* _YOUR ASSIGNMENT_:
Every line below between the line holding "Σχόλια (191, 938)" and the line holding "Το έγκλημα της", inclusive, should be repeated exactly, and all other lines omitted.

Saved entries
----

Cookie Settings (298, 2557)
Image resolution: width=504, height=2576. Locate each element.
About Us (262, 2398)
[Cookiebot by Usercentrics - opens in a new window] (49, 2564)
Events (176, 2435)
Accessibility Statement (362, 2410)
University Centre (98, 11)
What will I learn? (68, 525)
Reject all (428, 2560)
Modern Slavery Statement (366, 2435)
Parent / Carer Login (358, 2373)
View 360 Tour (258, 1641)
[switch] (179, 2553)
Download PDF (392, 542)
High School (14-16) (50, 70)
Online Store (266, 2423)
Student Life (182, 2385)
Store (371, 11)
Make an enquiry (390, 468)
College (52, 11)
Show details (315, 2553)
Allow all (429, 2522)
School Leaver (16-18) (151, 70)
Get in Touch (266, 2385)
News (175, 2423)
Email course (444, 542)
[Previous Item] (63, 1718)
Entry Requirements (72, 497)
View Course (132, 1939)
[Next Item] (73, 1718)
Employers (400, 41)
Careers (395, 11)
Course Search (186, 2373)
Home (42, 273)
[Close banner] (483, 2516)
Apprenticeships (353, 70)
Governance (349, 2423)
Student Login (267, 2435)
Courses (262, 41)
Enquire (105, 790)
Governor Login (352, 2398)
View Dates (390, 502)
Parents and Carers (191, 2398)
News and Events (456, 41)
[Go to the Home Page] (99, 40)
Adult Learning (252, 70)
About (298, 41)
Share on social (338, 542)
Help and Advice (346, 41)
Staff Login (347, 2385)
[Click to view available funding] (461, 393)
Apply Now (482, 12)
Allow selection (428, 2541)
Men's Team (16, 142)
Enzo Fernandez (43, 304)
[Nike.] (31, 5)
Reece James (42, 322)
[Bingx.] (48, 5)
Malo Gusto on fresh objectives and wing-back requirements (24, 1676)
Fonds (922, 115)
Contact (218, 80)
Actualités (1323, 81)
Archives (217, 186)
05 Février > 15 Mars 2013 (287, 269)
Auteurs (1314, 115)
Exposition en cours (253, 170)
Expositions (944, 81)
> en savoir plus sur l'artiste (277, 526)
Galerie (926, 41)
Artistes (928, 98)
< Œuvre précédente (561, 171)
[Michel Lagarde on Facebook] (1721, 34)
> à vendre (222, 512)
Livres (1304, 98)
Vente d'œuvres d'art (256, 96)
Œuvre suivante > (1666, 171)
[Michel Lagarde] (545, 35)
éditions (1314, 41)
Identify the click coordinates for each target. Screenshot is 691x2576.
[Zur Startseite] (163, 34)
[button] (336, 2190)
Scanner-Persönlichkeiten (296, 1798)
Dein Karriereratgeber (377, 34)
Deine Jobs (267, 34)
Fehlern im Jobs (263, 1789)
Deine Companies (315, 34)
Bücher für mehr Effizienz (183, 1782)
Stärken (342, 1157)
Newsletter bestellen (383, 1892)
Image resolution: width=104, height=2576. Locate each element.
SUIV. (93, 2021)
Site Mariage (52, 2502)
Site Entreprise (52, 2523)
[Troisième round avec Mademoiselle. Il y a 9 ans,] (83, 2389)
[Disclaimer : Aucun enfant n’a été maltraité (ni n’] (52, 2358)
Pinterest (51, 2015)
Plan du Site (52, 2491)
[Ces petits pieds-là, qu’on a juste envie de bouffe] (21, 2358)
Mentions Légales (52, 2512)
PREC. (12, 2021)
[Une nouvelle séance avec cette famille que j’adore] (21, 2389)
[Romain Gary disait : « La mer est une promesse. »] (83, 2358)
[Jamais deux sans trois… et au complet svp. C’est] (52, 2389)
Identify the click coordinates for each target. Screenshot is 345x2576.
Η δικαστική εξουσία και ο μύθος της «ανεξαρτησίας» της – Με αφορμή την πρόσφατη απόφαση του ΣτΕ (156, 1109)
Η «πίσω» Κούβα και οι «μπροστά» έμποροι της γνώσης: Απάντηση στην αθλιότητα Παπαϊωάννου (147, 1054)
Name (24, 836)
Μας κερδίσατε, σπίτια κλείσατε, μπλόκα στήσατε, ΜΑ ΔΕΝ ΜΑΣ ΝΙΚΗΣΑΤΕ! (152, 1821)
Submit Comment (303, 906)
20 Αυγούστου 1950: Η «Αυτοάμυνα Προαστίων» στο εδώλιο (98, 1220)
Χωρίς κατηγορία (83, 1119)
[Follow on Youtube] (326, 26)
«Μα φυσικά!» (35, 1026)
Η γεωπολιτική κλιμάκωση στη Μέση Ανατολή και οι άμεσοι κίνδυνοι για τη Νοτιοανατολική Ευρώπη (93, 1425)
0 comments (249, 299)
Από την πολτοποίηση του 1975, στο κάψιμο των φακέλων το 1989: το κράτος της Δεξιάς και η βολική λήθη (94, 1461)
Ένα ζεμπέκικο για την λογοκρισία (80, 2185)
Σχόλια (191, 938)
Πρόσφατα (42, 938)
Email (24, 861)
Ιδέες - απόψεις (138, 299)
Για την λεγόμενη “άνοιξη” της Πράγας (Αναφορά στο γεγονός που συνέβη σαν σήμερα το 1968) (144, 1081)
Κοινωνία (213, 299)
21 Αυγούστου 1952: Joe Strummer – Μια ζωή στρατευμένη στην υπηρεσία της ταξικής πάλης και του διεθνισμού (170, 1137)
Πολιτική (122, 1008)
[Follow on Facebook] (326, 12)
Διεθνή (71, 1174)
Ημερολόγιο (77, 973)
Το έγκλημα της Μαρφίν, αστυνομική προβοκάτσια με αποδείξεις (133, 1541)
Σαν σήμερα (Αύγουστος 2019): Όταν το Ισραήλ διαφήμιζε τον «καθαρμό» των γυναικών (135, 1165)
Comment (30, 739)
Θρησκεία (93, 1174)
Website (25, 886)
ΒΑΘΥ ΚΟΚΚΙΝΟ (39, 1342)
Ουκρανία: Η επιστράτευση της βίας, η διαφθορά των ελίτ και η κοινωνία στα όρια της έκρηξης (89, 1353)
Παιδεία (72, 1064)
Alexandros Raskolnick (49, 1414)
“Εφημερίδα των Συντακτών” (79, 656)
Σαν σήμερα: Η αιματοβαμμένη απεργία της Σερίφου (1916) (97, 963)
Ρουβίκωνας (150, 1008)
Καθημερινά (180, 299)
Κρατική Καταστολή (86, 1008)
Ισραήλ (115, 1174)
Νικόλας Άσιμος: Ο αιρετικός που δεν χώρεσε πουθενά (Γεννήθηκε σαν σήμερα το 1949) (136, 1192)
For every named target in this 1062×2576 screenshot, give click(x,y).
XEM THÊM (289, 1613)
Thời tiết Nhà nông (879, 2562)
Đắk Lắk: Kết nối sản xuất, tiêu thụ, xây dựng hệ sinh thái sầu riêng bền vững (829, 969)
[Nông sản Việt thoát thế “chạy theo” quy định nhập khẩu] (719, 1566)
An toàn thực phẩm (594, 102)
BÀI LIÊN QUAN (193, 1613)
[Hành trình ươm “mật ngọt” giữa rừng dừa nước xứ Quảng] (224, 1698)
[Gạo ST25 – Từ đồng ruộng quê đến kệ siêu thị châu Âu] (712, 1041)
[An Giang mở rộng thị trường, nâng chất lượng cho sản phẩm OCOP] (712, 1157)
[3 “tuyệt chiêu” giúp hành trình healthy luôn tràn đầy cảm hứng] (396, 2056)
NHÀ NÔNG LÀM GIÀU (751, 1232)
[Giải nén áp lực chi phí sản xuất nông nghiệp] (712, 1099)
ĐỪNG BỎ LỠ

----

* _RESPONSE TO THIS TASK_:
Σχόλια (191, 938)
Πρόσφατα (42, 938)
Email (24, 861)
Ιδέες - απόψεις (138, 299)
Για την λεγόμενη “άνοιξη” της Πράγας (Αναφορά στο γεγονός που συνέβη σαν σήμερα το 1968) (144, 1081)
Κοινωνία (213, 299)
21 Αυγούστου 1952: Joe Strummer – Μια ζωή στρατευμένη στην υπηρεσία της ταξικής πάλης και του διεθνισμού (170, 1137)
Πολιτική (122, 1008)
[Follow on Facebook] (326, 12)
Διεθνή (71, 1174)
Ημερολόγιο (77, 973)
Το έγκλημα της Μαρφίν, αστυνομική προβοκάτσια με αποδείξεις (133, 1541)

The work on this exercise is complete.